My Seahorse tank is 30g:

  • 65 different types of snails, 20 are nassarius, 25 Cerith and 20 nerite (LOL...one of the types have an extra 5)
  • 4 Erectus seahorses 3 males and 1 female 
  • 5 peppermint shrimp
  • 1 Hectors goby 
  • 2 yellow clown fish.
  • 2 fan worms
  • Soft corals and a foam rock wall. 3 types of red macro algae.

 

 I noticed some hair algae had started and I got the Hectors goby, but that tiny little fish didn't have a chance against such fast growing algae, but he is pretty cool for a tiny little fish. Now it's everywhere like an explosion after the 4 days the power was out. I had opened windows to let the sun shine in, so the horses would come out to eat. It worked at coaxing the horses, but it fed the hair algae...oh boy did it feed the hair algae.

 

The other tank is a 90g,

  • I have hermits from years ago, and I added another 65 different snails in that one too. I purchased the identical group for it when I ordered the CUC for the SH tank.
  • lemonpeel angelfish
  • Solon wrasse
  • Lawnmower blenny
  • Orchid dottyback
  • 2 perc clowns
  • 2 serpent stars

 

 

 

I wouldn't notice any snails missing I don't pay that much attention.  There is no algae in that tank at all anymore.

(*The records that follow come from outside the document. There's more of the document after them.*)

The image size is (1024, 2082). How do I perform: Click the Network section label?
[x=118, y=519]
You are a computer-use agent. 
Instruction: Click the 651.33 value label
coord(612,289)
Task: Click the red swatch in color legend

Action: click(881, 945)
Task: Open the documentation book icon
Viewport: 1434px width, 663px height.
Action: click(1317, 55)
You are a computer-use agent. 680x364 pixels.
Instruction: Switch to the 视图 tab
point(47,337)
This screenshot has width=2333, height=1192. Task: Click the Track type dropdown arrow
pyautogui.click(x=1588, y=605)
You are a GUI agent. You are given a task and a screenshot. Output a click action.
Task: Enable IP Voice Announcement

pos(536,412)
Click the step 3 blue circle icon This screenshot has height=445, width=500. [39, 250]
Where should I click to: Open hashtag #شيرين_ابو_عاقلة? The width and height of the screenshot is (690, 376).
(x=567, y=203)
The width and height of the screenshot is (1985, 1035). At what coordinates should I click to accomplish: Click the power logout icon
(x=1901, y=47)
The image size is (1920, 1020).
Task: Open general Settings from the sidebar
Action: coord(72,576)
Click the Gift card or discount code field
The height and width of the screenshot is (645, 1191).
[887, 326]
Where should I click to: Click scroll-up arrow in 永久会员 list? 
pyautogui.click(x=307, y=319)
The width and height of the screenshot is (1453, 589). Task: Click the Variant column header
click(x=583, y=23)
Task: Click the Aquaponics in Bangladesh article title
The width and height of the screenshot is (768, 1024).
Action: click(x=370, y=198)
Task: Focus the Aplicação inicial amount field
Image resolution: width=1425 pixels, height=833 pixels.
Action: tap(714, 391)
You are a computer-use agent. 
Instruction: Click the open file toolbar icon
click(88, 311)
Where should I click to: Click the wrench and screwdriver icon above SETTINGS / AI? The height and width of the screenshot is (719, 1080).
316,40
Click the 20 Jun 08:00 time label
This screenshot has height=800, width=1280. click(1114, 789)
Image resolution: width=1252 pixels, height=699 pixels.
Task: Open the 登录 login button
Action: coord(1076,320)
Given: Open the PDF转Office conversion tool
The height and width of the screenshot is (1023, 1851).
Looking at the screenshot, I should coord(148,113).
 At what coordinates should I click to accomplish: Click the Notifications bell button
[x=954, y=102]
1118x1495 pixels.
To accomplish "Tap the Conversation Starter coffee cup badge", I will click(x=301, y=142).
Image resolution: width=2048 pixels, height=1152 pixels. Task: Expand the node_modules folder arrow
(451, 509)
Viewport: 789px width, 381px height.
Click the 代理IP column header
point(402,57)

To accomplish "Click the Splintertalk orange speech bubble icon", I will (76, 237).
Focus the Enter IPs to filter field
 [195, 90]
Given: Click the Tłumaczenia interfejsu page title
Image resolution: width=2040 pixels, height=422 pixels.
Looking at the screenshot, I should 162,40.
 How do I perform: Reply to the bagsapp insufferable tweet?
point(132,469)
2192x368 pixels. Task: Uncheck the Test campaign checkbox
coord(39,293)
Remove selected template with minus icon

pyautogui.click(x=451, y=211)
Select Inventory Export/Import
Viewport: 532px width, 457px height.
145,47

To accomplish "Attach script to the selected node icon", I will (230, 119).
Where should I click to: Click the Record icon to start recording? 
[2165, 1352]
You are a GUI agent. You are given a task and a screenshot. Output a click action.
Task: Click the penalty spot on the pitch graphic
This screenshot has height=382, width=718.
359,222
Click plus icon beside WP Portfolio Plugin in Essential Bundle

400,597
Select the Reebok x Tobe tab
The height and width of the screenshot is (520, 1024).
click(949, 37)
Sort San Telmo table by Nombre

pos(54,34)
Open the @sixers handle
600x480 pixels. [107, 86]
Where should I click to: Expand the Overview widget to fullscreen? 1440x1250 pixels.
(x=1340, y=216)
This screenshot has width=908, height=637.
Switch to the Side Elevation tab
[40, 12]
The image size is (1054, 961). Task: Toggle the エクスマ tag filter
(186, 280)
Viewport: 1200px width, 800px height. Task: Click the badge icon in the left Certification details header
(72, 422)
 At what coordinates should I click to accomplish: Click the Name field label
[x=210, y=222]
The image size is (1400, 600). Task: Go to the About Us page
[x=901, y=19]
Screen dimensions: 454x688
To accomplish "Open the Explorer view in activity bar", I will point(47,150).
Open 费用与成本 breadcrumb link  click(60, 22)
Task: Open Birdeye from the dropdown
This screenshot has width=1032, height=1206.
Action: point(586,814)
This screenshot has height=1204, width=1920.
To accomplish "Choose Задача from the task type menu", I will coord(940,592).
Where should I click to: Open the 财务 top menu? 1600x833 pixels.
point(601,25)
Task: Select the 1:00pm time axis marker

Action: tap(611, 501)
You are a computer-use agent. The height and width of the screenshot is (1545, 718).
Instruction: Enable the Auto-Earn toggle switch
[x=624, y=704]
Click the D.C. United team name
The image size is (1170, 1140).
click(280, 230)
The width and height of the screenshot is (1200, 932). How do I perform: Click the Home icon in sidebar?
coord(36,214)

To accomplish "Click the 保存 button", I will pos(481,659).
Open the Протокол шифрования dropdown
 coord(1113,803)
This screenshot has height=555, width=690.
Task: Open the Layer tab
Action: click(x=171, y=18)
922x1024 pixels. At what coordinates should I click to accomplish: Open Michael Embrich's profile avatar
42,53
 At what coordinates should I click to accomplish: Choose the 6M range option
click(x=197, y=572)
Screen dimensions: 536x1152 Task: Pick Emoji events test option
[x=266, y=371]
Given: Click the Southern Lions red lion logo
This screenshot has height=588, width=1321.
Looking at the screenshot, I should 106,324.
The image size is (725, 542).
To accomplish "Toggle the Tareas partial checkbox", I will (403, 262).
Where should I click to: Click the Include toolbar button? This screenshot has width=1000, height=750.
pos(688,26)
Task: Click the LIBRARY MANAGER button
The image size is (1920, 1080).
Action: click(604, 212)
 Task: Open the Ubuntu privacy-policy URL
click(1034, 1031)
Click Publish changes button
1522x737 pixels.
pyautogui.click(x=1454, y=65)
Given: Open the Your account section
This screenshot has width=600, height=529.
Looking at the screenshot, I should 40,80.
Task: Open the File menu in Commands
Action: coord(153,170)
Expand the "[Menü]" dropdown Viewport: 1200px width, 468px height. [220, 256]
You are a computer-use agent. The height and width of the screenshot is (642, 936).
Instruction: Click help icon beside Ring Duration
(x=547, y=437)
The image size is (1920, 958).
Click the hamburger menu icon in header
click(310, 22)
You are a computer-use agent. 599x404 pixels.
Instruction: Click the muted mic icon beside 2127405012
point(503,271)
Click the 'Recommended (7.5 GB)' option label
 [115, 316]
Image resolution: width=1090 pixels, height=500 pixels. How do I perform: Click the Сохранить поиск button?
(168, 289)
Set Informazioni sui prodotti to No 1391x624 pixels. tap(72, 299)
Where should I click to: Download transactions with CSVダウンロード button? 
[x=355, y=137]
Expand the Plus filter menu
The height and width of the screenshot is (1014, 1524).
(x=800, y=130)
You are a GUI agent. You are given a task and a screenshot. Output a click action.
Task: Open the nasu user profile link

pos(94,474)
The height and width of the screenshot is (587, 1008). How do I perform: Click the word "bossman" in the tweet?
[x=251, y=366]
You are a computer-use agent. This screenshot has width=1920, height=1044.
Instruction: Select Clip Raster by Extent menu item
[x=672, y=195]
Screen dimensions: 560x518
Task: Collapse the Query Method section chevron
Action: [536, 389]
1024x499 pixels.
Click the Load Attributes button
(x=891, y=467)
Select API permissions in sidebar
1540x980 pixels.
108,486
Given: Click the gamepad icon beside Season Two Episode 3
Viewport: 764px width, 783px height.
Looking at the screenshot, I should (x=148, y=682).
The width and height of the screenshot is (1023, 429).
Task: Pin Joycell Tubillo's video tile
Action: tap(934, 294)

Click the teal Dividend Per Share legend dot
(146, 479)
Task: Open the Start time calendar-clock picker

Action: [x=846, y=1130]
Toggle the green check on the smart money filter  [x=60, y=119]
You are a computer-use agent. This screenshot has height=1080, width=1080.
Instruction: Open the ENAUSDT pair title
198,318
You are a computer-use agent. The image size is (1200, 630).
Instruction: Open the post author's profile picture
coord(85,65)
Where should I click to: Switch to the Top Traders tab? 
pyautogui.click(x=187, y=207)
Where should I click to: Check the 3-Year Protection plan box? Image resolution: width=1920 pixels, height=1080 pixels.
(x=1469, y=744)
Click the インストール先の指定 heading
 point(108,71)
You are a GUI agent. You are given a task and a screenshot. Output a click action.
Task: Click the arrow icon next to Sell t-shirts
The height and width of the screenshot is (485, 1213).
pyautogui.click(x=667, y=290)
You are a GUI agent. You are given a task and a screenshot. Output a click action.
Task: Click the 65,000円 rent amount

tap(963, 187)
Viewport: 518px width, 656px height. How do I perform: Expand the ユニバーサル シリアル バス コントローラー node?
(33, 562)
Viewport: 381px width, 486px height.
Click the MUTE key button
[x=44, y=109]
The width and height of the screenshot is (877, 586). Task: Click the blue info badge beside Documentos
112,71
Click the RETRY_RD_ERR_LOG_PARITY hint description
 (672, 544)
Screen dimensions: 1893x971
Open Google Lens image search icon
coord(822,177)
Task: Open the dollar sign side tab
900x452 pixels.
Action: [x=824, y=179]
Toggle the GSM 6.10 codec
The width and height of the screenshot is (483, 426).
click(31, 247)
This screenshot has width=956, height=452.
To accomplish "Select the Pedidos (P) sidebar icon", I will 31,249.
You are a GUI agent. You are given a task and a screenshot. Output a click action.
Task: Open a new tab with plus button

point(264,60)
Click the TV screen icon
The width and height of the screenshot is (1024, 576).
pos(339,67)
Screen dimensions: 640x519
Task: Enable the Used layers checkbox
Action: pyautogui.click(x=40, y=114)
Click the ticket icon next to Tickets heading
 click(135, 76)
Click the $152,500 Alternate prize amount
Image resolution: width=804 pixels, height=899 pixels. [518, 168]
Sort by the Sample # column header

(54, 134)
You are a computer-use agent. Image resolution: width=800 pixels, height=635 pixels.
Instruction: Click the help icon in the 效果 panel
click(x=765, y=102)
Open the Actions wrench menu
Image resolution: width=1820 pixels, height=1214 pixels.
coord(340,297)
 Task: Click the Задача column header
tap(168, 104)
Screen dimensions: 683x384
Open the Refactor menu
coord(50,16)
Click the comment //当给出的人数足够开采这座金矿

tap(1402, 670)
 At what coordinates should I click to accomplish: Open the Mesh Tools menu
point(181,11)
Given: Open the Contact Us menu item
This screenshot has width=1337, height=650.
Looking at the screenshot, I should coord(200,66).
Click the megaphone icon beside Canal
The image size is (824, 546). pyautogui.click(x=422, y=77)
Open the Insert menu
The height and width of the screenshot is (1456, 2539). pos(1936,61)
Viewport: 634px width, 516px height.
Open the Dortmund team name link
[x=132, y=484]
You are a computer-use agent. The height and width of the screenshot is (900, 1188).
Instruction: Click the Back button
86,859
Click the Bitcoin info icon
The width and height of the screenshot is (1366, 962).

I feed them algae sheets. I run the aquaripure filter on that tank...vodka dosing...so no nutrients. Last night I put the rock with GSPs that I had in the SH tank into the 90g to let the critters pick at that algae, they seem happy enough. I went looking and I don't see many snails but they hide in the daylight.

 

 

 

 

 

post #10 of 12

could you think of any way they could have been flipped over because with many snails they die if flipped over as they cannot right themselves

post #11 of 12
Quote:
Originally Posted by rainbow grouper View Post

could you think of any way they could have been flipped over because with many snails they die if flipped over as they cannot right themselves



Not Nassarius snails...they bury in the sand....Astrea snails are the ONLY ones that have issues righting themselves....

 

 

post #12 of 12
Thread Starter 
Yup, one of the reasons that I avoid Astreas. Nassarius probably have the easiest time righting themselves, trochus do a decent job at it too.